A patient who was told by Pennsylvania Hospital that her cardiologist may have placed an unnecessary stent has filed a malpractice suit against the doctor, the hospital, and the University of Pennsylvania Health System.
Early last month, Penn announced that it had notified patients, federal authorities, and state regulators of its review of a sample of stent procedures performed by Vidya Banka over a five-year period. The review concluded that about 20 patients may not have needed the devices - small mesh tubes used to prop open clogged blood vessels.
Banka, 71, who gave up his medical privileges at Pennsylvania Hospital due to the review, is now considering suing the hospital because its actions have jeopardized his ability to continue practicing medicine, said his Philadelphia lawyer, Patricia Pierce.
The malpractice suit was filed Wednesday in Philadelphia Common Pleas Court on behalf of Cynthia Justice, 51, who lives in the city's Olney section.
Banka placed a stent in Justice in June 2009 after she experienced shortness of breath, according to her legal complaint and her Philadelphia lawyer, Shanin Specter.
The letter from the hospital, which is included in her legal filing, said: "While your personal treatment was not part of the sampled cases, we wanted you to be aware of our findings so that you could discuss this information with your physician."
The letter offered - and she accepted - a free evaluation by the hospital's cardiologists. They concluded her stent "appeared to be inappropriate," based on the narrowing of her vessel.
Specter said Justice has not had any complications from the stent, but will need blood-thinning therapy for the rest of her life "and has a foreign body" in her chest.
Her suit accuses Banka of fraud, misrepresentation, and negligence, and seeks compensatory and punitive damages.
Pierce, Banka's lawyer, said the hospital sent letters to 700 of his patients, yet still has not given him any information about which patients and which procedures are in question.
Some patients are standing by Banka.
Helen Levin, a Philadelphia public defender, said her mother, Lois, an octogenarian living in Florida, was upset by the letter from the hospital. Banka performed a blockage-clearing angioplasty and placed a stent in the elderly woman following a heart attack.
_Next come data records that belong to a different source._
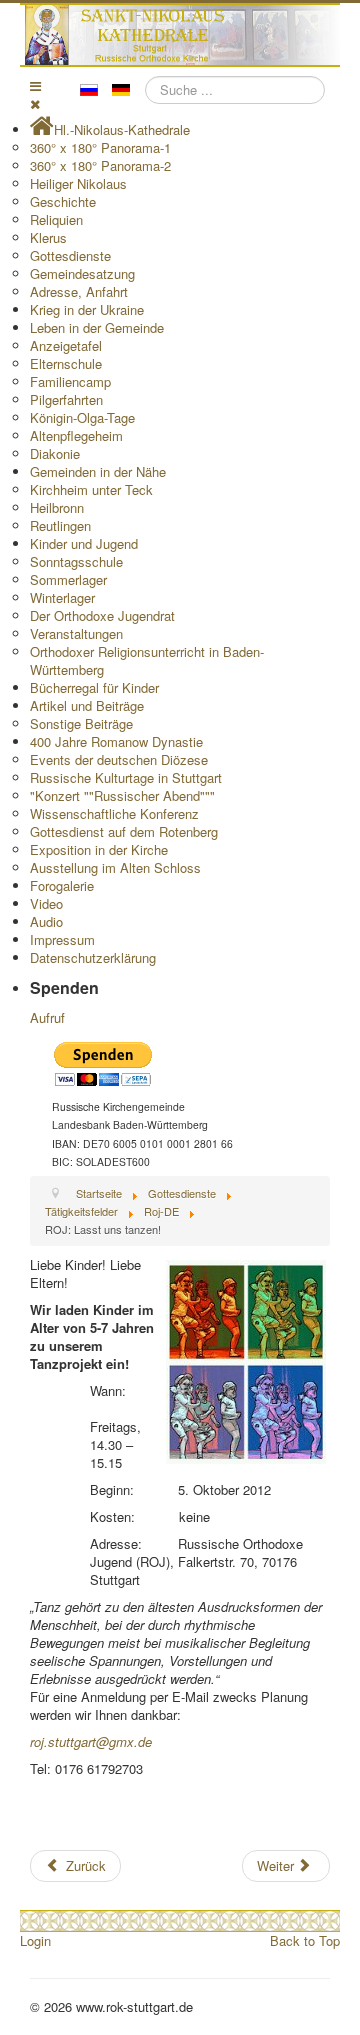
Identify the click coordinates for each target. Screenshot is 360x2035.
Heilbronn (57, 507)
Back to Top (305, 1940)
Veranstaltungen (76, 633)
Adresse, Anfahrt (79, 291)
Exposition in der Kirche (99, 849)
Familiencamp (70, 381)
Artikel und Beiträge (87, 705)
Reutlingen (60, 525)
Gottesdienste (70, 255)
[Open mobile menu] (35, 85)
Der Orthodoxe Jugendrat (102, 615)
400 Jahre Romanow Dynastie (116, 741)
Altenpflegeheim (76, 435)
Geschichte (63, 201)
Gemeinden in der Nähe (98, 471)
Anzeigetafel (66, 345)
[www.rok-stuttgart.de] (182, 35)
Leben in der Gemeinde (97, 327)
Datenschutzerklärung (93, 957)
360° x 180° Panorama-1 (100, 147)
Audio (46, 921)
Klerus (48, 237)
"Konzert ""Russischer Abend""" (122, 795)
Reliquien (56, 219)
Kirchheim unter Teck (91, 489)
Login (35, 1940)
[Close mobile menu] (35, 103)
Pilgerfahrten (66, 399)
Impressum (62, 939)
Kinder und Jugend (84, 543)
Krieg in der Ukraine (87, 309)
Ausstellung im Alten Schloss (115, 867)
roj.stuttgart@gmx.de (91, 1741)
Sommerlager (68, 579)
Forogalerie (62, 885)
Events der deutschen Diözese (119, 759)
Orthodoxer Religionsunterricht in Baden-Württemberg (147, 660)
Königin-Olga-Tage (82, 417)
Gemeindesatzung (82, 273)
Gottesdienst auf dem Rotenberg (124, 831)
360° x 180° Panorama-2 (100, 165)
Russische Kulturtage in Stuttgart (126, 777)
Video (46, 903)
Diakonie (55, 453)
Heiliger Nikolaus (78, 183)
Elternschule (66, 363)
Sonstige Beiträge (81, 723)
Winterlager (62, 597)
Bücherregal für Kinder (94, 687)
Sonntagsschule (76, 561)
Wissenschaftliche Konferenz (114, 813)
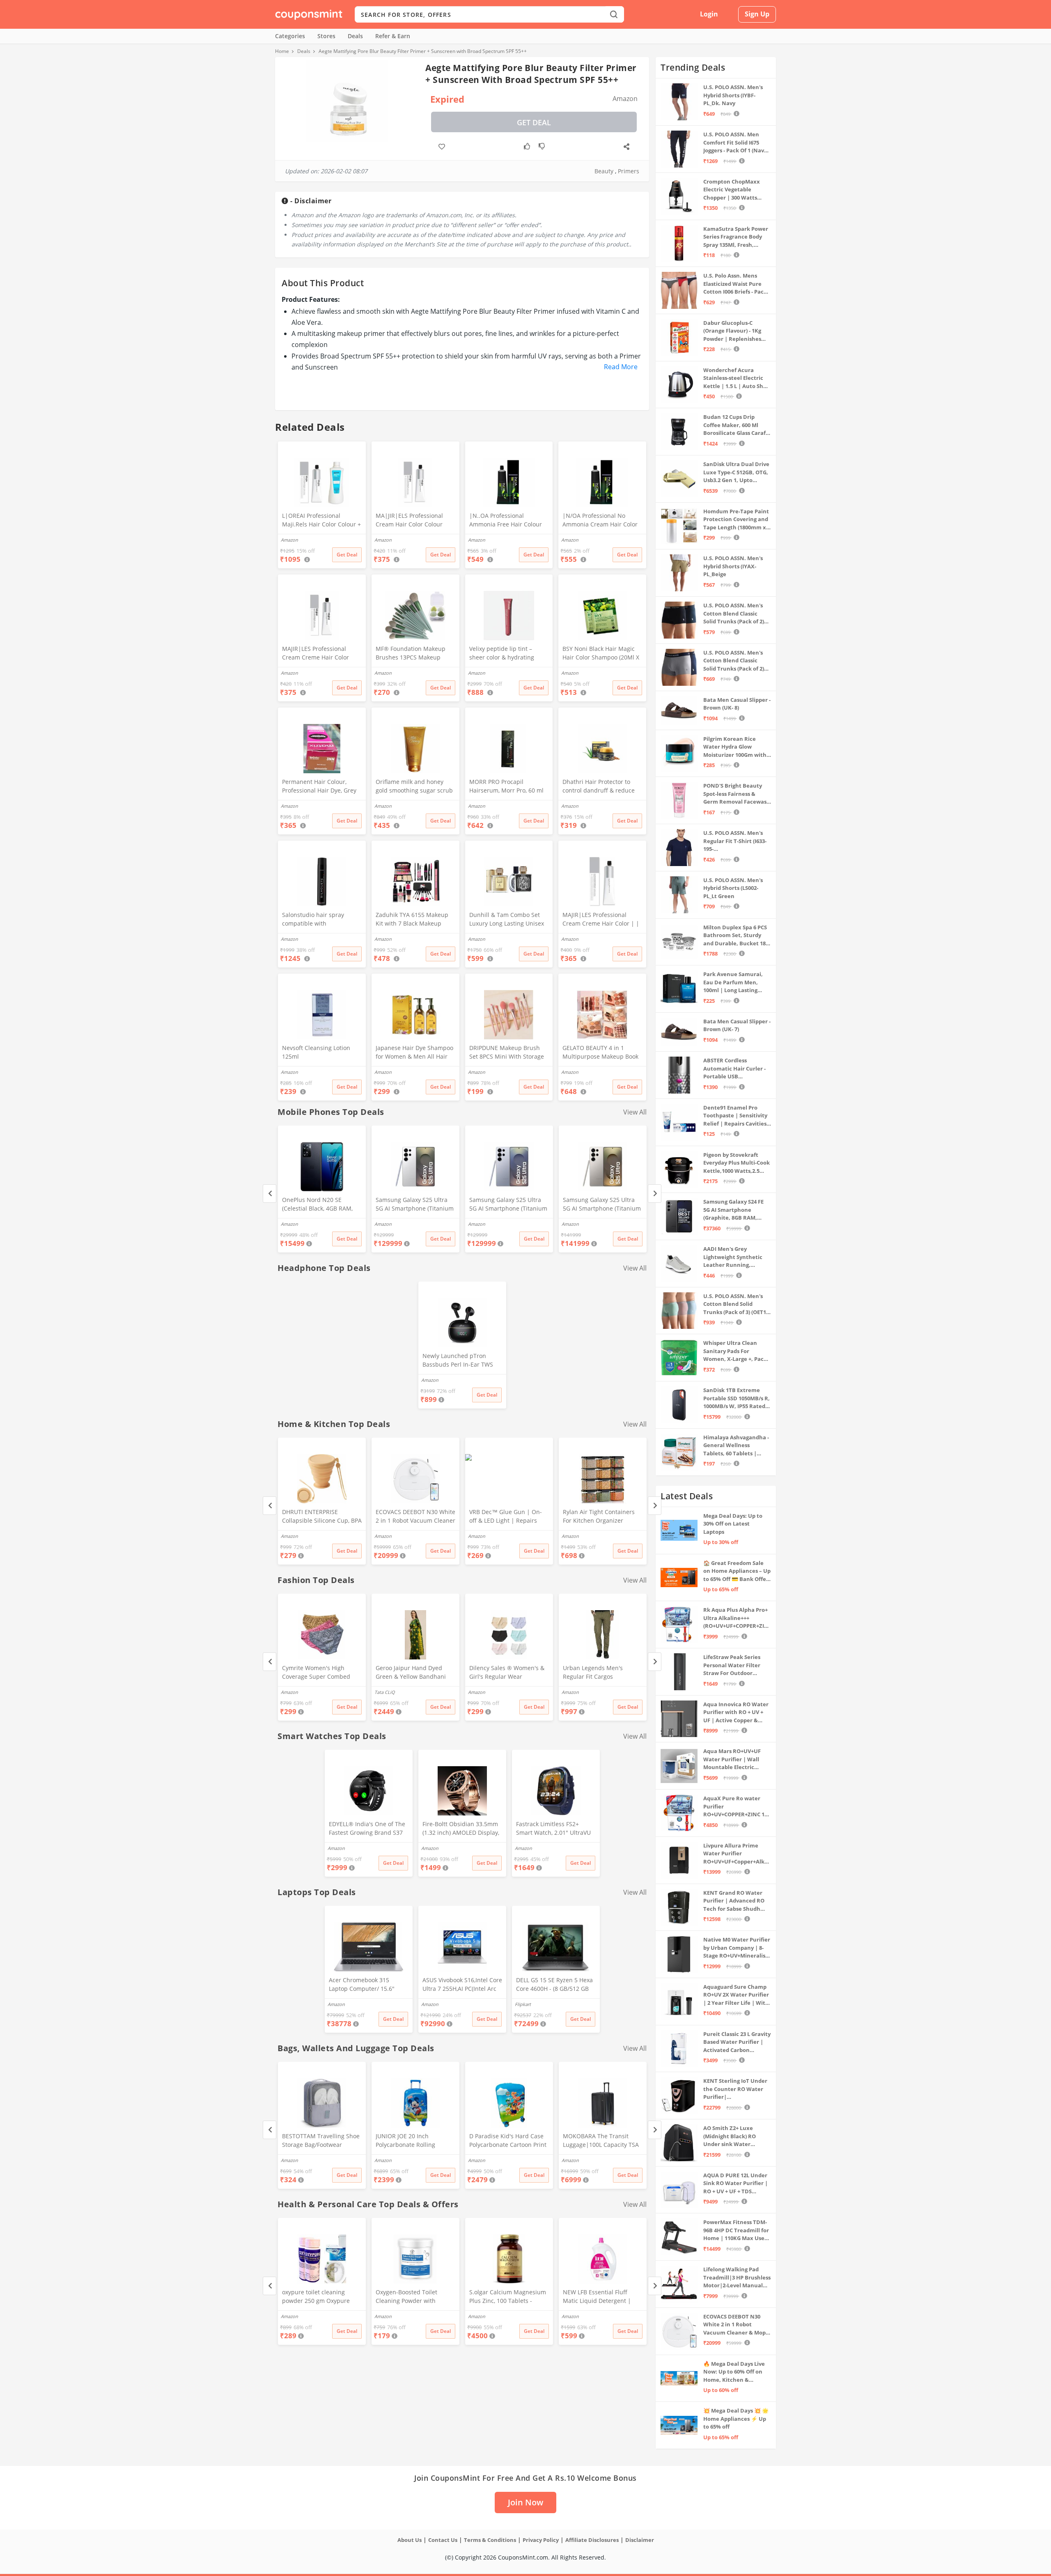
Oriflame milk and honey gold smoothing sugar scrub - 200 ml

"No one else was willing to do a stent unless my mother would agree to have coronary bypass" as an emergency fallback, Levin said. "My mother said she would rather die than have a bypass. Now, she goes to yoga, takes care of my dad, and is completely independent."
Jay Patel, a hand and plastic surgeon in Bristol Township, said his medical background has enabled him to critically assess Banka's care since 1997.
"I have found him to be extremely conservative," said Patel, who has had eight stent-placement procedures from Banka.